Find and Delete Files with Non-Ascii Names

find and delete files with non-ascii names


Non-ASCII characters

ASCII character codes range from 0x00 to 0x7F in hex. Therefore, any character with a code greater than 0x7F is a non-ASCII character. This includes the bulk of the characters in UTF-8 (ASCII codes are essentially a subset of UTF-8). For example, the Japanese character

is encoded in hex in UTF-8 as

E3 81 82

UTF-8 has been the default character encoding on, among others, Red Hat Linux since version 8.0 (2002), SuSE Linux since version 9.1 (2004), and Ubuntu Linux since version 5.04 (2005).

ASCII control characters

Out of the ASCII codes, 0x00 through 0x1F and 0x7F represent control characters such as ESC (0x1B). These control characters were not originally intended to be printable even though some of them, like the line feed character 0x0A, can be interpreted and displayed.

On my system, ls displays all control characters as ? by default, unless I pass the --show-control-chars option. I'm guessing that the files you want to delete contain ASCII control characters, as opposed to non-ASCII characters. This is an important distinction: if you delete filenames containing non-ASCII characters, you may blow away legitimate files that just happen to be named in another language.

Regular expressions for character codes

POSIX

POSIX provides a very handy collection of character classes for dealing with these types of characters (thanks to bashophil for pointing this out):

[:cntrl:] Control characters
[:graph:] Graphic printable characters (same as [:print:] minus the space character)
[:print:] Printable characters (same as [:graph:] plus the space character)

PCRE

Perl Compatible Regular Expressions allow hexadecimal character codes using the syntax

\x00

For example, a PCRE regex for the Japanese character would be

\xE3\x81\x82

In addition to the POSIX character classes listed above, PCRE also provides the [:ascii:] character class, which is a convenient shorthand for [\x00-\x7F].
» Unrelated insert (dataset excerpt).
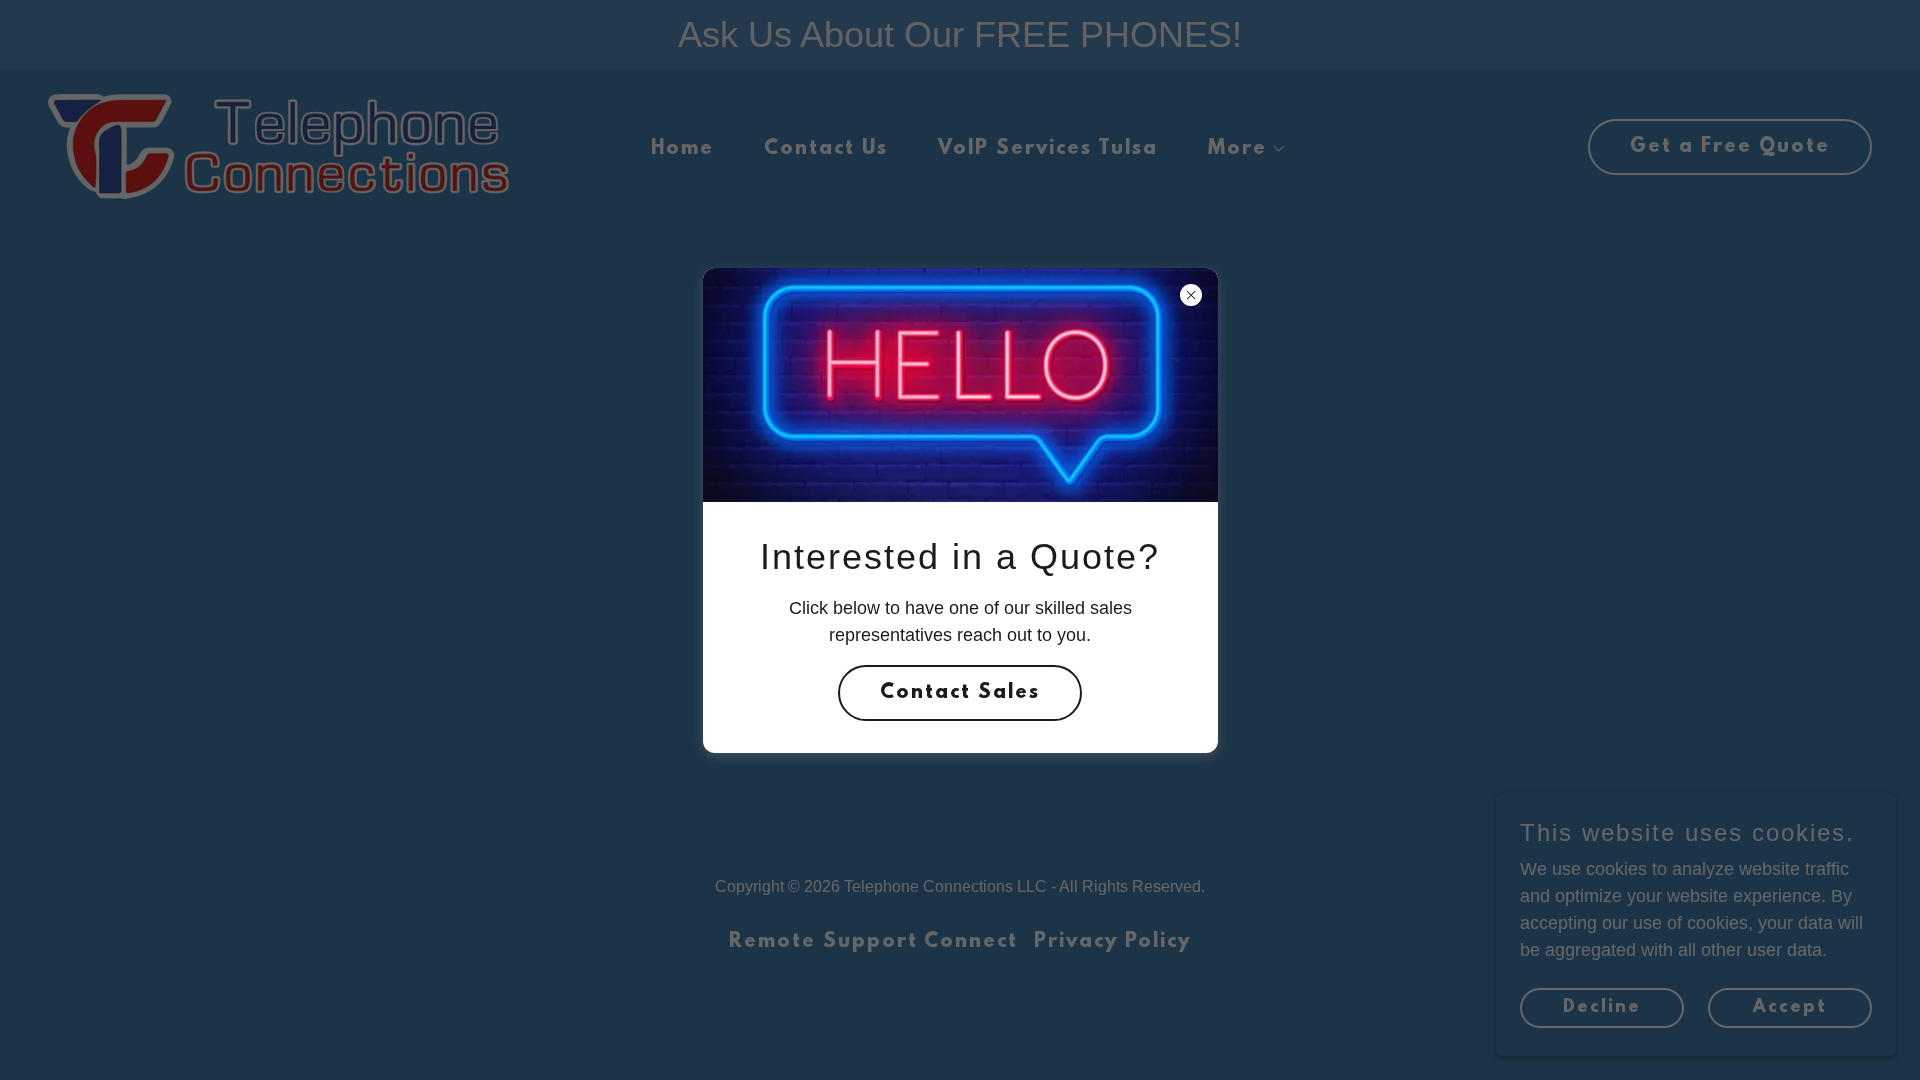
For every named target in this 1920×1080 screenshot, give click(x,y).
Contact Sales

GNU's version of grep supports PCRE using the -P flag, but BSD grep (on Mac OS X, for example) does not. Neither GNU nor BSD find supports PCRE regexes.

Finding the files

GNU find supports POSIX regexes (thanks to iscfrc for pointing out the pure find solution to avoid spawning additional processes). The following command will list all filenames (but not directory names) below the current directory that contain non-printable control characters:

find -type f -regextype posix-basic -regex '^.*/[^/]*[[:cntrl:]][^/]*$'

The regex is a little complicated because the -regex option has to match the entire file path, not just the filename, and because I'm assuming that we don't want to blow away files with normal names simply because they are inside directories with names containing control characters.
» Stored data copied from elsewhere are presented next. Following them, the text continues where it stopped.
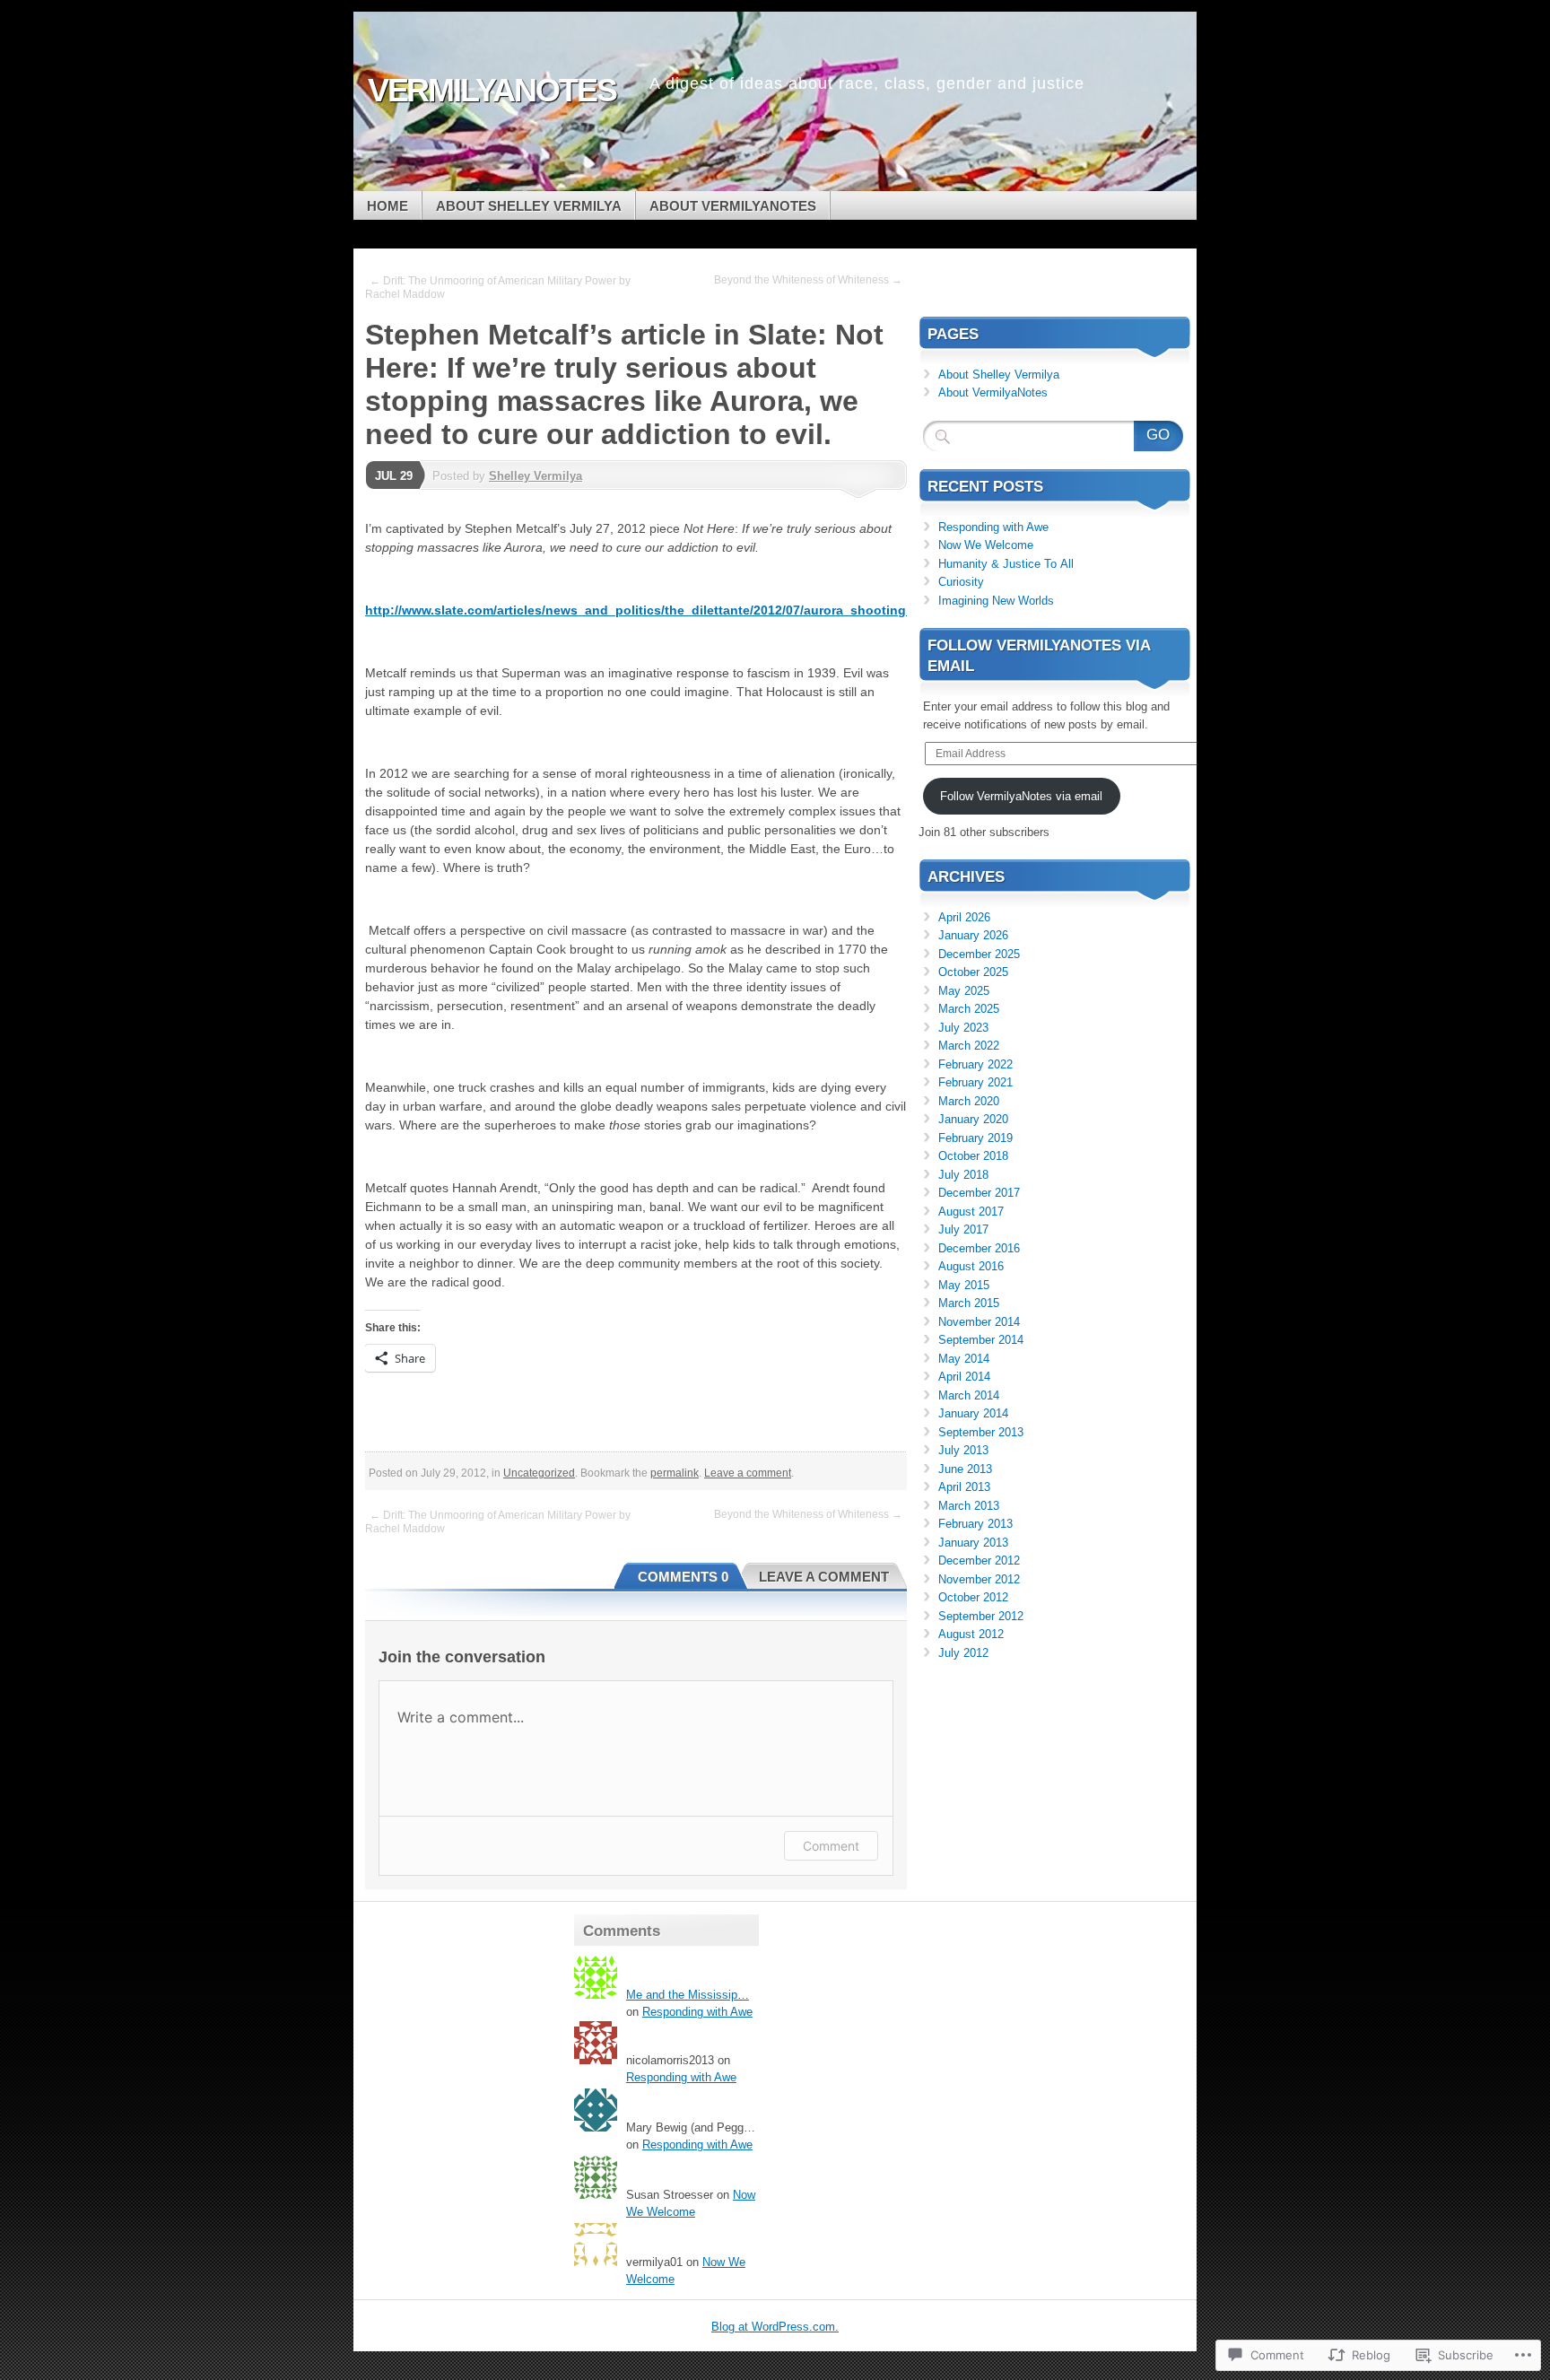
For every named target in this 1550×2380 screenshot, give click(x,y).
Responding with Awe (993, 527)
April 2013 (964, 1487)
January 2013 (973, 1542)
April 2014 (964, 1376)
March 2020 (968, 1101)
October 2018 (973, 1156)
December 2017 (979, 1192)
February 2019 (975, 1138)
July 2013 (963, 1450)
To delete the matching files, simply pass the -delete option to find, after all other options (this is critical; passing -delete as the first option will blow away everything in your current directory):

find -type f -regextype posix-basic -regex '^.*/[^/]*[[:cntrl:]][^/]*$' -delete

I highly recommend running the command without the -delete first, so you can see what will be deleted before it's too late.

If you also pass the -print option, you can see what is being deleted as the command runs:

find -type f -regextype posix-basic -regex '^.*/[^/]*[[:cntrl:]][^/]*$' -print -delete

To blow away any paths (files or directories) that contain control characters, the regex can be simplified and you can drop the -type option:

find -regextype posix-basic -regex '.*[[:cntrl:]].*' -print -delete

With this command, if a directory name contains control characters, even if none of the filenames inside the directory do, they will all be deleted.


Update: Finding both non-ASCII and control characters

It looks like your files contain both non-ASCII characters and ASCII control characters. As it turns out, [:ascii:] is not a POSIX character class, but it is provided by PCRE. I couldn't find a POSIX regex to do this, so it's Perl to the rescue. We'll still use find to traverse our directory tree, but we'll pass the results to Perl for processing.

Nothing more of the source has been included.